The latest data from the Australian Bureau of Statistics (ABS) reveals that inflation experienced a decline to 5.6 percent during the 12-month period ending in May. This figure represents a decrease from April’s 6.8 percent and falls below the market’s anticipated rise of 6.1 percent.

This increase occurs just prior to the upcoming decision by the Reserve Bank of Australia (RBA) regarding interest rates next week. It instills optimism for a potential break in the series of rate hikes, as the cash rate reached 4.1 percent in June.

According to the ABS, notable price increases were observed in categories such as furnishings, household equipment, and services (+6.0 percent), food and non-alcoholic beverages (+7.9 percent), as well as housing (+8.4 percent).

In contrast to those increases, there was an 8 percent drop in the price of automotive fuel, accompanied by marginal upticks across a variety of goods and services.

Michelle Marquardt, the Head of Prices Statistics at the ABS, commented that the 5.6 percent yearly increase represents the lowest level observed since April of the previous year.

“While prices have kept rising for most goods and services, many increases were smaller than we have seen in recent months,” she said.

By excluding items that demonstrate volatile price changes from the headline Consumer Price Index (CPI) calculation, a more reliable measure of underlying inflation is obtained.

“When excluding these volatile items, the decline in inflation is more modest,” Ms Marquardt said. “The annual increase for the monthly CPI indicator was 6.4 per cent in May, slightly lower than the rise of 6.5 per cent recorded in April and down from a peak of 7.3 per cent in December 2022.”

Items prone to volatility, such as automotive fuel, fruit and vegetables, and holiday travel, exhibited significant fluctuations on a monthly basis.

According to the ABS, housing costs experienced a notable increase of 8.4 percent in May, although it was slightly lower compared to the April surge of 8.9 percent.

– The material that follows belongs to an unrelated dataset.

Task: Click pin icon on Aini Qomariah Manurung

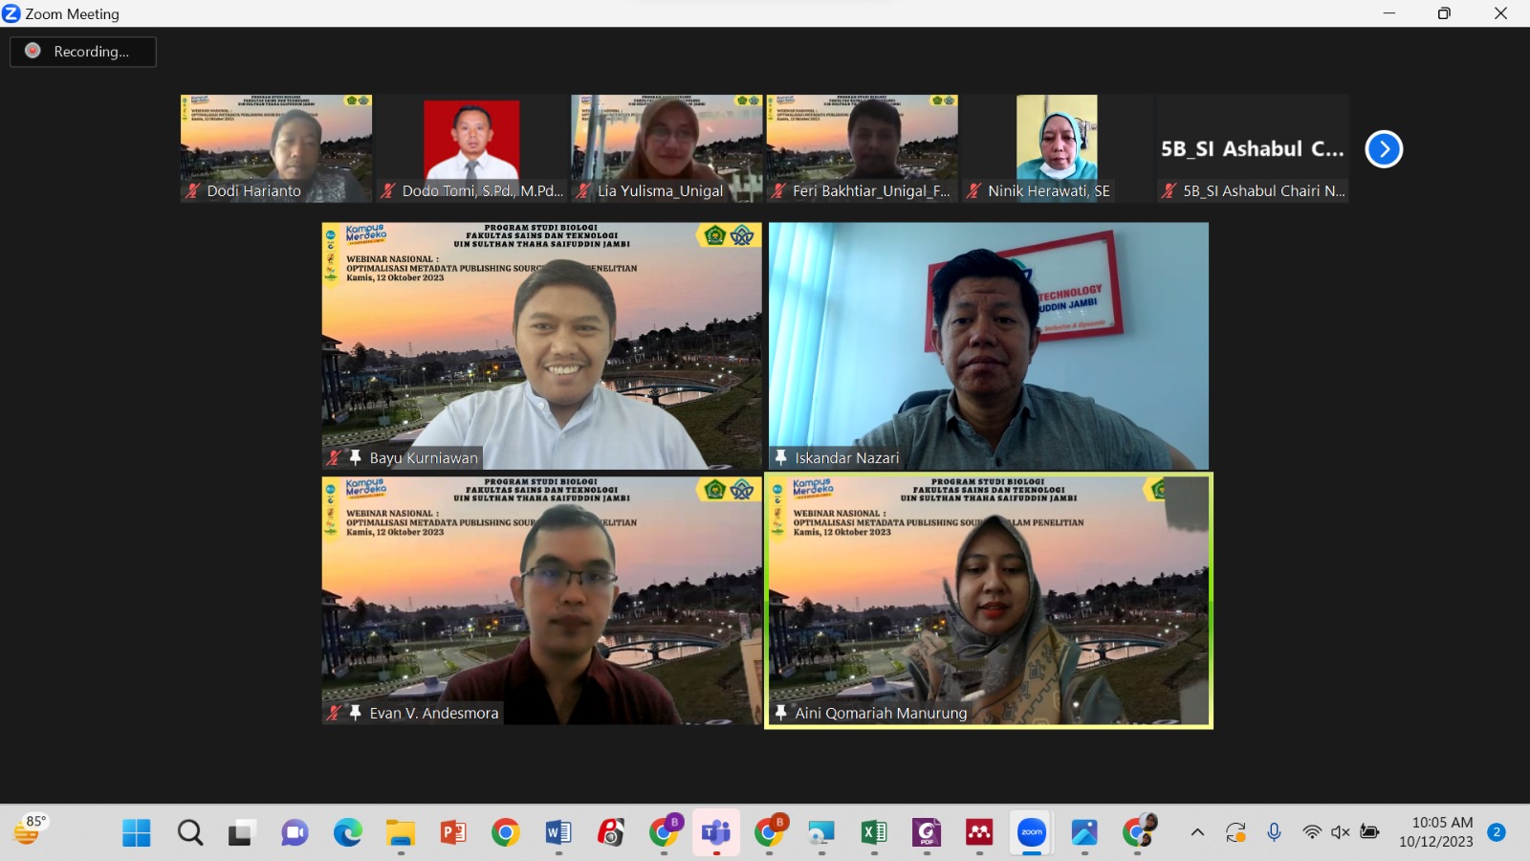Action: click(781, 713)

However, rents continued to rise during this period. Food and non-alcoholic beverages were yet another sector where prices surged ahead, registering a significant increase of 7.9 percent in the 12-month period ending in May. Bread and cereal products (+12.8 percent) as well as dairy and related products (+15.1 percent) were notable contributors to the substantial price increases observed in the food sector. 

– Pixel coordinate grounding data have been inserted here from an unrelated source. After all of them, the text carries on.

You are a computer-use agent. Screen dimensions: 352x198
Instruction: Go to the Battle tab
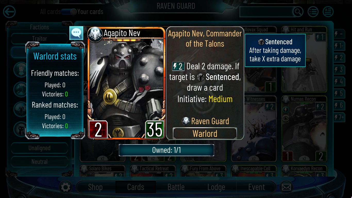pos(176,187)
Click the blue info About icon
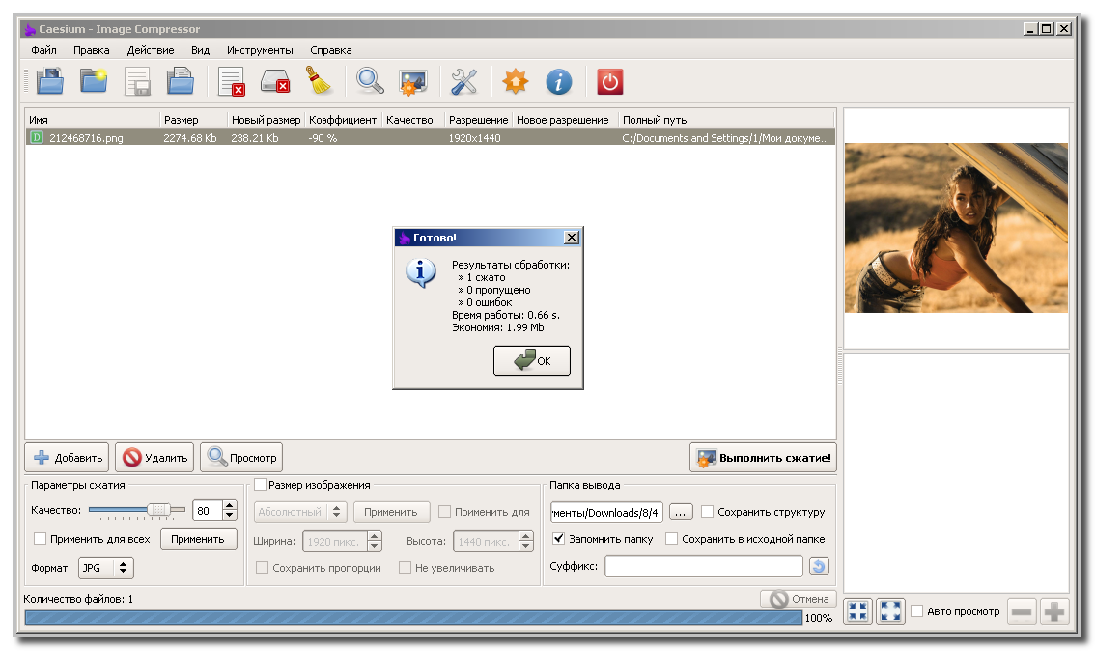The height and width of the screenshot is (651, 1095). pyautogui.click(x=559, y=82)
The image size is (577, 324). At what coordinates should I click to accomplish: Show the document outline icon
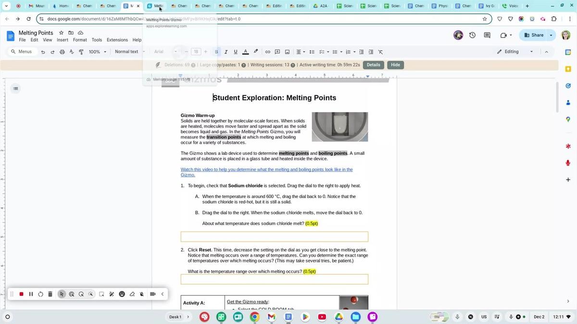(x=16, y=88)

According to Ms. Marquardt, the 8 percent decline in the cost of automotive fuel over the past year masked significant price fluctuations.

“The annual movement for automotive fuel remains volatile, partly reflecting price changes from 12 months ago. Annually automotive fuel prices fell 8.0 per cent in May, compared to a rise of 9.5 per cent in April.”

Holiday travel and accommodation experienced a 7.3 percent increase in the 12-month period ending in May, marking a decrease from the April rise of 11.9 percent. 

Following the low annual inflation figure, there was a resurgence in shares, with the ASX surging over 1 percent by noon. This development precedes the upcoming RBA board meeting scheduled for next Tuesday, during which the decision on whether to raise rates for the 13th time since last May will be made.